The 2022 update to PCI security guidelines brought DevSecOps firmly into the minds - and operations - of some of the finance sector’s largest players. But PCI - like other publishers of best-in-class cybersecurity guidelines - also tends to be influential beyond its immediate target industry sector.

The ‘North Star’ they’ve set has placed financial and eCommerce operators at the forefront in terms of their ability to produce rapid, high-quality, and secure code for customers’ benefit. 

To emulate that in other sectors will require a serious commitment to developer education and to verification that those skills have been taken onboard, as well as renewed focus on creating a security culture that places development teams at the heart of code-level vulnerability reduction.

Exemplars of secure code

In organisations without a strong DevSecOps focus, responsibilities often remain separate and security is left too late in the process to be effective. Developers are responsible for writing line after line of code to create software to power customer-facing services, while AppSec specialists have the unenviable position of testing the lion’s share of this code at the finish line, either with scanning tools or manual code review.

Through their work, AppSec specialists tend to find the same bugs and relatively straightforward security issues that we’ve known how to fix for years, such as SQL injection, cross-site scripting, and session management weaknesses. In other words, security practitioners spend their time finding and fixing code violations that developers themselves have had the power to fix for years, except that security has not been made a priority in their process – especially now, in the age of agile development where feature delivery at speed is king, and security is the elephant in the room that could halt release progress altogether.

This situation only perpetuates a flawed software development lifecycle, where developers with little security awareness operate in a negative security culture, producing insecure code, which then has to be scanned, assessed and fixed well after it was initially written. 

To shift the needle, organisations should look to those organisations that have implemented the PCI DSS guidelines as exemplars of secure code creation. 

At a practical level, work has to be from the ground up: getting development teams engaged with security best practices, empowering them with the knowledge to efficiently code securely, in addition to creating and maintaining a positive security culture in the workplace.

Getting knowledge to stick

We’ve established that developers are an integral—yet frequently underutilised—part of reaching a state of software security excellence. 

This is especially relevant to more than just PCI DSS compliance. It is crucial that developers understand the broader picture of PCI DSS 4.0 - even if they are not subject to it - in terms of what they can control and integrate as part of their default approach to a software build.

The onus isn’t just on developers to improve their security skills; their employers also need to play a part. When it comes to developers, so many secure coding training programs don’t seem to cater to their needs, ways of working, or even their day-to-day jobs in any tangible capacity.

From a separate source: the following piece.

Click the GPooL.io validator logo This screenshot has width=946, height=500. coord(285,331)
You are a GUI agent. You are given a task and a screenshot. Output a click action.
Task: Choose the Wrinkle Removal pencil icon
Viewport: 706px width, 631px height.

Not all training is created equal, and not all training is going to result in software that is more secure.

Agile, customisable training methods that appeal directly to the developers’ problem-solving traits can be utilised to foster success in forward-thinking organisations that are willing to try less conventional approaches to developer education. A bite-sized, gradual learning process using agile upskilling methods makes it far easier to remember and apply in context, and it absolutely must be in the languages and frameworks used every day.

The right training is seamless, not like a lecture, and highly relevant to the work done every day. This kind of hands-on training is an upskilling opportunity—a career move that only benefits developers who are serious about stopping vulnerabilities and working with the rest of the team to produce a higher standard of code.